Reviewers have noticed Go Nagai's influence on New Cutie Honey; several considered it among the best anime based on his works, while others preferred different series. Dozier said that Nagai is "recognized in the anime world as an influential artist and storyteller who is known for preferring extra helpings of nudity and violence in his work", and that such influence "definitely comes through" in the series. Carlos Ross of THEM Anime gave earlier Nagai anime bad ratings, but called Honey "another Go Nagai-based anime that common logic should dictate that THEM rate harshly – except that we actually enjoyed it immensely", while calling its "awfully ugly backdrops, and weird-looking characters" "standard Go Nagai". Beveridge says he greatly preferred Honey over other Nagai offerings, but that "it really doesn't rise up too much higher than thinly veiled fan service with something of a story". Scott Green of Ain't It Cool News praised "Nagai's tasteless sense of strangeness" as the series' "highpoint", saying its "bright American style superhero design, with kaleidoscopic oddity, humorously gratuitous nudity and violence" make it "amusing nonsense". In his negative review, Carter said the Devilman-based Devil Lady was a more entertaining anime with a similar "impressively built woman fighting monsters" premise.

Many reviewers also contrasted its portrayal of main character Honey as a powerful figure with how it also shows off her body through her nude transformation sequences. Susan J. Napier, author of Anime from Akira to Princess Mononoke, distinguished the series from more pornographic anime such as Wicked City, Twin Dolls, and La Blue Girl. Napier thought that the series "sends mixed messages" because even though Honey has great strength and heroism, her transformations are very sexual in nature.
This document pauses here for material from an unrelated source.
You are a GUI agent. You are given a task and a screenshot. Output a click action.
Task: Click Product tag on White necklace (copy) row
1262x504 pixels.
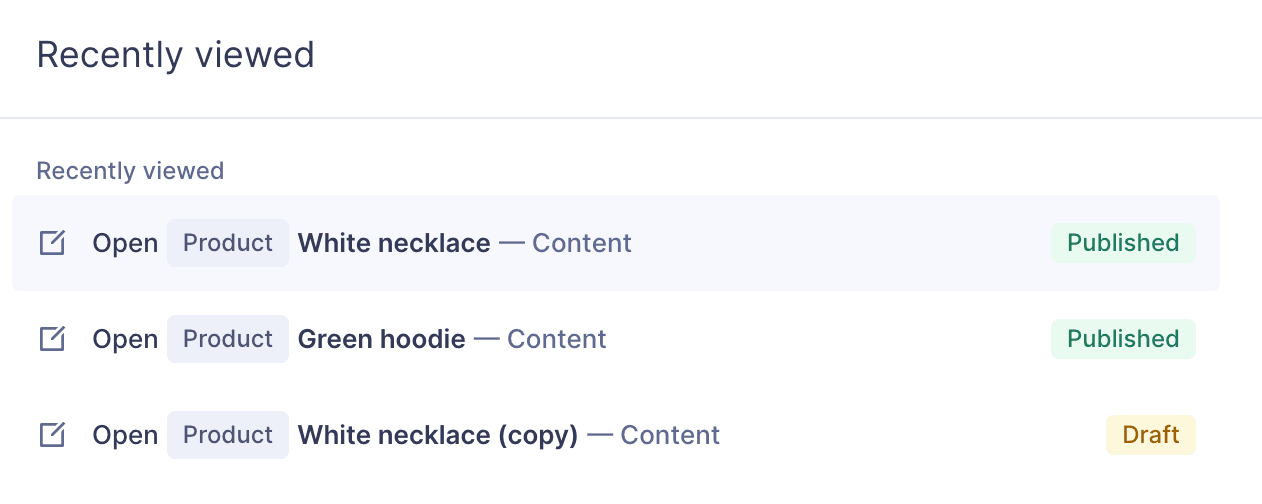[228, 435]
She wrote that "the presumably male viewer is invited in, to participate in the unclothing and clothing of her nude body, while both male and female viewer alike are allowed the vicarious participation in the ecstatic transformation process", but quickly added: "Despite the regressive and voyeuristic aspects of her characterization, she is still clearly the film's hero, one worthy of admiration and emulation ... in the film's several violent scenes she more than holds her own." Dozier did not share that sentiment: she said "Honey does have some appeal as a fighter and as someone who cares very much about the people who are important to her, but her android past and her family life aren't explored too deeply—mostly, she's too busy getting into compromising situations and fighting evil."

Both Dozier and Yuricon president Erica Friedman wrote about the sexual nature of Honey, including the lesbian desire of the Jewel Princess (one of Honey's enemies) for her in the second episode. Friedman—who had looked for such "implied yuri" in Cutie Honey manga—called the Princess's appearance "*just* what I was hoping for", and praised Honey's change to her S&M Queen form in response. Ross said about the series: "It's seemingly exploitative, it's incredibly sexist, and the female members of my household – you'd expect them to be indignant, but, no, they were laughing their butts off because it was so blatant, and yet Honey was actually never objectified in the whole series." He further writes, "Honey Kisaragi is an extremely strong character who is no damsel in distress. If anyone needs help in this series, it's the guys!" Toole said that Jessica Calvello "gives the character a growling, tough-girl charm that was conspicuously absent from the original version", while Dozier said that Calvello captured "the combination of innocence and bravado [of Honey] that is both so confusing and yet so appropriate". Beveridge said the "fight sequences are pretty well done and provide some fun moments watching Honey battle the various demonic forms", but concluded that Honeys main goal is to showcase the lead heroine's changes: "Oh, lets face it. it's all about the half to completely naked transformation sequences. They're grrreat!"